§ WHAT IS ASKED:
State how many lines in the entries below contain the string "beside", counting only exact matches in case. Reply with the number alone.
━━ INPUT RECORDS
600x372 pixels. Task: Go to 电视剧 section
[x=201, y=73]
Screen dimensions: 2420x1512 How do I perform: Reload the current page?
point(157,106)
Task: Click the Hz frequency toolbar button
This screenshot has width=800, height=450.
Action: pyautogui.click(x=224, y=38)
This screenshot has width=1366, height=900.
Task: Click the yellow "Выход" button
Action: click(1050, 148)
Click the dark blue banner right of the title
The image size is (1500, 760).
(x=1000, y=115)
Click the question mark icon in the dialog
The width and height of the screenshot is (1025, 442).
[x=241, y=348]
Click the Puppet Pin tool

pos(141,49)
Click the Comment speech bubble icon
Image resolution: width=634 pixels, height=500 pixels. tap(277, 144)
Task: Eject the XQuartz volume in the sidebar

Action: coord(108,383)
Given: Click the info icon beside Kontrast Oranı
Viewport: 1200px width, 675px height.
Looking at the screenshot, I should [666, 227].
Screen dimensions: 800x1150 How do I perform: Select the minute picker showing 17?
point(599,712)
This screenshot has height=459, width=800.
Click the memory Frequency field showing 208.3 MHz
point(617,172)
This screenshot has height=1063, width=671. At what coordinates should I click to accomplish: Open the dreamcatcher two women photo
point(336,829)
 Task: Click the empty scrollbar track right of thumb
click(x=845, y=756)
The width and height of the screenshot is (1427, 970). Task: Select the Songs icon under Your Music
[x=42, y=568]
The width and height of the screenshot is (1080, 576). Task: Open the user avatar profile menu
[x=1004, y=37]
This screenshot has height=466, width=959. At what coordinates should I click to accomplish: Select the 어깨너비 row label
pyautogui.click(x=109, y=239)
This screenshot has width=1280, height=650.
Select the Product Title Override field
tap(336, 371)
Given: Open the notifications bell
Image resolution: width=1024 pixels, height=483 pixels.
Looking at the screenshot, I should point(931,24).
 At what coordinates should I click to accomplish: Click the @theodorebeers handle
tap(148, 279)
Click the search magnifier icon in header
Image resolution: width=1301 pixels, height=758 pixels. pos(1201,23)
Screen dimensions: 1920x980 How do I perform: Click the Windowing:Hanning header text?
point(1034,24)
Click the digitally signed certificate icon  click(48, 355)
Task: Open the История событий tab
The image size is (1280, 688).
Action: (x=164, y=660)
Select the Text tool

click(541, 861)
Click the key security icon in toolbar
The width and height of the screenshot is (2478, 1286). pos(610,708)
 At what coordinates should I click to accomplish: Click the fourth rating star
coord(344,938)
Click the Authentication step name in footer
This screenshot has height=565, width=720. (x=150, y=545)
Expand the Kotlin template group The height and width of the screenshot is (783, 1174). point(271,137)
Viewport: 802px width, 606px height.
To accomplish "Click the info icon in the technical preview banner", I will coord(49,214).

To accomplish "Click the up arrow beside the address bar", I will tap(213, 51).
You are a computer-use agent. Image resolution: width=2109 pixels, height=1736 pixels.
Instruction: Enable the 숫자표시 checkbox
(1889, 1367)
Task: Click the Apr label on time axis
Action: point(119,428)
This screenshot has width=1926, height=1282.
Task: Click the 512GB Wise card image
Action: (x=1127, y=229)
━━━━
§ TASK RESULT:
2